Herdentrieb, Denkverzicht

Zwei Ereignisse dominieren Rumäniens Innenpolitik am Jahresende: Der Tod des letzten Königs, Mihai I., und die (von den Zielpersonen an der Spitze von PSD/ALDE frech ignorierte, bzw. argumentationslos widersprochene) Deklaration des State Departement bezüglich der Illiberalität, auf die Rumänien, mit Duldung durch die Regierungs- und Parlamentsmehrheit, zurast.

Rumänien gerät Ende 2017 in ein Stadium des Rückschritts, dessen Finalstadium unmöglich voraussehbar ist. Alle Bemühungen der vergangenen 15 Jahre zur Modernisierung Rumäniens aus eigener Kraft (zu der Rumänien sich wegen seiner stupiden politischen Spitzen und einer im kommunistischen Verdummungsstadium verharrenden Wählerschaft als strukturell fast unfähig erwies) und durch Impulse aus der EU werden nun durch die „Novellierung“ der Justizgesetzgebung zertrampelt. Bis Jahresende dürften wir dort landen, von wo die Modernisierung einmal startete.

Schuld daran sind eindeutig das Ex-Mannequin (das Wort kommt ursprünglich aus dem Niederländischen und meinte „Männchen“, man denke ans Brüsseler „Manneken pis“) an der Senatsspitze, ALDE-Chef Călin Popescu-Tăriceanu, der sich im Alter außer durch Virilitätsbeweise (er hat, seit er Politik macht, mehrmals seine bessere Ehehälfte gewechselt) auch durch Nachkauen der tumben Lügen seiner PSD-Regierungspartner hervortut, und der „Baron vom toten Donauarm Belina“, Liviu Dragnea. Popescu-Tăriceanu schwebt in der Gefahr, in einem anstehenden Strafprozess verurteilt zu werden, Dragnea ist auf Bewährung frei und konnte in keinem Anfechtungsverfahren überzeugende Beweise für seine Unschuld vorlegen. Folglich haben wir als zweiten und dritten Mann im Staat zwei Personen, die bereit sind, alles zu bewegen, um die Gesetzgebung bzw. die Beeinflussungsmechanismen der Justizorgane so zu ändern, dass die Politik über Zugriffshebel verfügt, sich allzeit die Justiz untertan zu machen. Was gegenwärtig durch ein so kompetenz- und meinungsloses wie feiges Parlament passiert, von dem es keine einzige Erklärung gibt, dass es irgendwie beleidigt wäre, zwei mit dem Gesetz in Konflikt Geratene an seiner Spitze zu haben.

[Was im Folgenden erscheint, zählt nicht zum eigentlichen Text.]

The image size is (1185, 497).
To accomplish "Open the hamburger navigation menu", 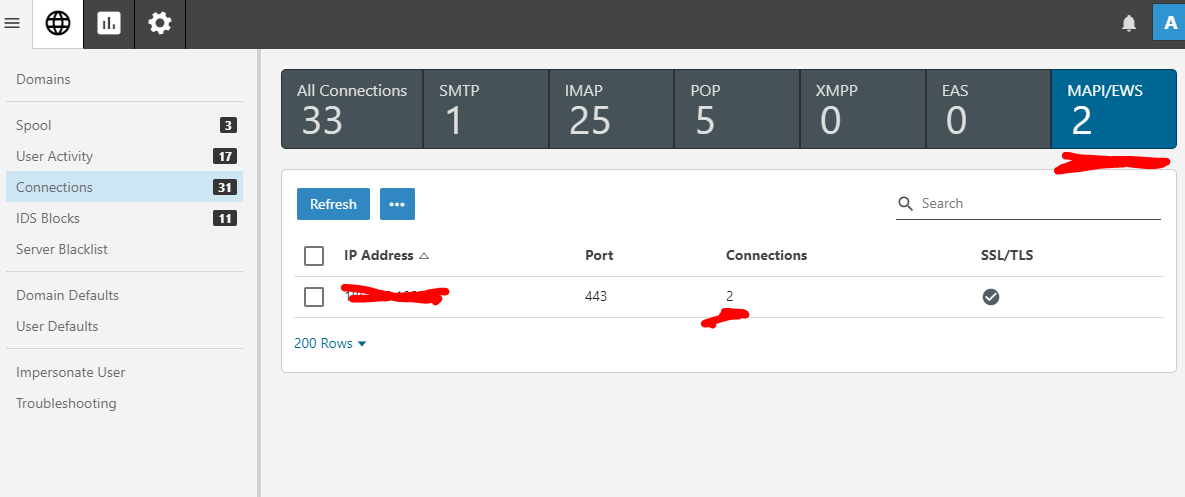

Im Furor haben die Straffälligen und strafrechtlich Verfolgten sowie ihre Parteigänger ihre Masken zwecks Komplettunterordnung der Justiz fallengelassen. Sie verzichten darauf, ihren im Grunde offenen Angriff auf den Rechtsstaat als etwas andres darzustellen, als er ist, ignorieren jede Vernunft, verachten und nutzen die Schwäche(n) der Zivilgesellschaft, agieren aus Eigennutz pur. Dazu hat sich ihr „soziales“ Regierungsprogramm beugsam erwiesen, solange es diejenigen bei der Stange hält, die sie gewählt haben. Jene, die es nach 1989 nicht schafften, die Wende im Kopf zu vollziehen und die mit der Sturheit der Unbelehrbaren für die postkommunistische PSD stimmen. Das dürften zwar nur etwa 17-18 Prozent der Bevölkerung sein, aber sie gehen wählen und schaffen Mehrheiten! Die Zukunft Rumäniens, die ihrer Kinder und Kindeskinder interessiert sie wenig, solange sie ab und an ein paar Prozent mehr Rente oder ein Säckchen Maismehl zugeschmissen kriegen. Parteichef Dragnea steht schlecht in den Umfragen, nicht aber seine Partei, die PSD, die zu jedem Zeitpunkt eine Mehrheit für sich finden würde. Mit denselben Leuten an der Spitze...

Die Regierungskoalition glaubt, die Freiheit zu besitzen, die Wirtschaft und Finanzen des Landes ins Chaos zu stürzen, (auch) indem sie ungedeckte Boni ausschüttet an die Bevölkerung, um sich deren duldsames Schweigen zu erkaufen. Führungsprinzipien sind Kompetenzlosigkeit und eitel Dummheit, im Parlament, an den Hebeln aller Ministerien. Einzige Bedingung: Oberhirt Dragnea aufs Wort zu folgen und das „Regierungsprogramm“, ohne drüber nachzudenken, umzusetzen.

Durch Herdentrieb und Verzicht aufs Denken. Oder Unfähigkeit?